[Pixel coordinate grounding data]
/---

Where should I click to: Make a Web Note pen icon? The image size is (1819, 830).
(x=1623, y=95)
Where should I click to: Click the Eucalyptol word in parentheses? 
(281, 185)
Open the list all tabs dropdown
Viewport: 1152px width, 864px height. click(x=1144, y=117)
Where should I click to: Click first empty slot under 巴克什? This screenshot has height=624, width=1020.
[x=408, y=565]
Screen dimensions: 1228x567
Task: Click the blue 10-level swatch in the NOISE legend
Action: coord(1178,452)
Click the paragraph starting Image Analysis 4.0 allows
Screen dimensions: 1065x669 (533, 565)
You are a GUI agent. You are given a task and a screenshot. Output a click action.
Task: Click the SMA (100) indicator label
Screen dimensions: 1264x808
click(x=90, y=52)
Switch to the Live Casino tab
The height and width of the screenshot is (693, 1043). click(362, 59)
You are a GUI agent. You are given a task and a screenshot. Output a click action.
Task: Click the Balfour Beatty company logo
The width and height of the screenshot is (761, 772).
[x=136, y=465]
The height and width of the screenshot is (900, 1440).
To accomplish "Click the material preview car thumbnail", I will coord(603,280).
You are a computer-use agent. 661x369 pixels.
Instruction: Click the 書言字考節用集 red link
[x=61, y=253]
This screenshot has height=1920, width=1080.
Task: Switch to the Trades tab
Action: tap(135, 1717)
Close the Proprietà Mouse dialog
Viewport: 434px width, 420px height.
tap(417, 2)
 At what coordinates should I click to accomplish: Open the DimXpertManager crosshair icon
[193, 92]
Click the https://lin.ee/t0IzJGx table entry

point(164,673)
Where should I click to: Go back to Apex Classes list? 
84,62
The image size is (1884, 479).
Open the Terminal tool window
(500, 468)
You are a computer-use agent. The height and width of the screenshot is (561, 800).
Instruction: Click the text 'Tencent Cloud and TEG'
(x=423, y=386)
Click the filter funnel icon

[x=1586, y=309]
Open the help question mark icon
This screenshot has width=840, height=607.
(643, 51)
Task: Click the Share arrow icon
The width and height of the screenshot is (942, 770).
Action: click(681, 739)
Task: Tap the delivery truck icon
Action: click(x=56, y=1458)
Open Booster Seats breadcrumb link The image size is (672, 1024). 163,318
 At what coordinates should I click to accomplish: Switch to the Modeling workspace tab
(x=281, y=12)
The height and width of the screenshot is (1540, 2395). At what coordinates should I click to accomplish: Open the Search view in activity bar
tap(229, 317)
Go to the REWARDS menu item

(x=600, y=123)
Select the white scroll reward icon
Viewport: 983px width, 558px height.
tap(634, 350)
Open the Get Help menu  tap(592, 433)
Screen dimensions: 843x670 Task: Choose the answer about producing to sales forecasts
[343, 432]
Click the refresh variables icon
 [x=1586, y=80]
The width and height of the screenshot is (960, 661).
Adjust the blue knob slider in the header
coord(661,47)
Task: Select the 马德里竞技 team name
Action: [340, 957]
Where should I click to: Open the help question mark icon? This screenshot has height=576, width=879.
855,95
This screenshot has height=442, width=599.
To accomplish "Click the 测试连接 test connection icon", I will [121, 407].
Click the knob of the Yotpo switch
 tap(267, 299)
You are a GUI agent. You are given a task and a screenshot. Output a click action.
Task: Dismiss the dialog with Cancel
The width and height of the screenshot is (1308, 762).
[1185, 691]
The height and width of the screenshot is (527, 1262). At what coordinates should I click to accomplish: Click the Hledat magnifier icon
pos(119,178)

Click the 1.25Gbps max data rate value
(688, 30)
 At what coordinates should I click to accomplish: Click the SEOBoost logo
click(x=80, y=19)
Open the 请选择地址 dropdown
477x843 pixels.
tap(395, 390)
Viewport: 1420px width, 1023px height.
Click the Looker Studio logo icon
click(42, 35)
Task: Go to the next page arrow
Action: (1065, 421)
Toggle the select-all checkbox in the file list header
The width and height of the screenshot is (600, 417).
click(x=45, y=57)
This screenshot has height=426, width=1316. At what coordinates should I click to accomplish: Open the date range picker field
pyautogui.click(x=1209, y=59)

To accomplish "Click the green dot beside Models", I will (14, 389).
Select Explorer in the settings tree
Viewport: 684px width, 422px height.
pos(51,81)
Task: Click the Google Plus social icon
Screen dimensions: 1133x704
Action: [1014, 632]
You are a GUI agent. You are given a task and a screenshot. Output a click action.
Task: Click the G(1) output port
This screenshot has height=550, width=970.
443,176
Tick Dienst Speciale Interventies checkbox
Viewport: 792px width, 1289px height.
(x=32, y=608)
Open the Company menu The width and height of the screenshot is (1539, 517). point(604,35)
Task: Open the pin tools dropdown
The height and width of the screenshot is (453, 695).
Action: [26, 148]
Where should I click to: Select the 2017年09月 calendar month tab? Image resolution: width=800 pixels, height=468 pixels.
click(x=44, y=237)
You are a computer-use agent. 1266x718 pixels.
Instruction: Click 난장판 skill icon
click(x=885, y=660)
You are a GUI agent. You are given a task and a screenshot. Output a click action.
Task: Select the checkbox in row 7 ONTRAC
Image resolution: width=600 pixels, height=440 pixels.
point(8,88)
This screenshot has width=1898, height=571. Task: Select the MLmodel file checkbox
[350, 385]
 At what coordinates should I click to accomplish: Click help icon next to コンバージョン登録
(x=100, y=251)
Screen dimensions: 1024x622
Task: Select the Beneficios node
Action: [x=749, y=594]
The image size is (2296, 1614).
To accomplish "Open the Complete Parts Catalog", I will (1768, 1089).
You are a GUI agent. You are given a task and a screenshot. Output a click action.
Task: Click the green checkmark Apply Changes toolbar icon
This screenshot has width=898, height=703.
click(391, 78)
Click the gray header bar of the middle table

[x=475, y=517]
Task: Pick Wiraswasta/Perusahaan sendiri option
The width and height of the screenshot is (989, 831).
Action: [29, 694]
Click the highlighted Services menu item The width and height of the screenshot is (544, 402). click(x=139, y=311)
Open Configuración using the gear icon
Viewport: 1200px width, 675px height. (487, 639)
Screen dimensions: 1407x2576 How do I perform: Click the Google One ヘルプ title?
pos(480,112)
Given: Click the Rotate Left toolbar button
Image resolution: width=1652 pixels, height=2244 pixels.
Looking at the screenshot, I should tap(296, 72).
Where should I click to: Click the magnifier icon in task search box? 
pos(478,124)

\---

### Goal of the exercise
Keep to the lines above, from the first one through the line where "You are a computer-use agent. 661x369 pixels." appears, and copy them exactly.

### Exercise output
Where should I click to: Make a Web Note pen icon? The image size is (1819, 830).
(x=1623, y=95)
Where should I click to: Click the Eucalyptol word in parentheses? 
(281, 185)
Open the list all tabs dropdown
Viewport: 1152px width, 864px height. click(x=1144, y=117)
Where should I click to: Click first empty slot under 巴克什? This screenshot has height=624, width=1020.
[x=408, y=565]
Screen dimensions: 1228x567
Task: Click the blue 10-level swatch in the NOISE legend
Action: coord(1178,452)
Click the paragraph starting Image Analysis 4.0 allows
Screen dimensions: 1065x669 (533, 565)
You are a GUI agent. You are given a task and a screenshot. Output a click action.
Task: Click the SMA (100) indicator label
Screen dimensions: 1264x808
click(x=90, y=52)
Switch to the Live Casino tab
The height and width of the screenshot is (693, 1043). click(362, 59)
You are a GUI agent. You are given a task and a screenshot. Output a click action.
Task: Click the Balfour Beatty company logo
The width and height of the screenshot is (761, 772).
[x=136, y=465]
The height and width of the screenshot is (900, 1440).
To accomplish "Click the material preview car thumbnail", I will coord(603,280).
You are a computer-use agent. 661x369 pixels.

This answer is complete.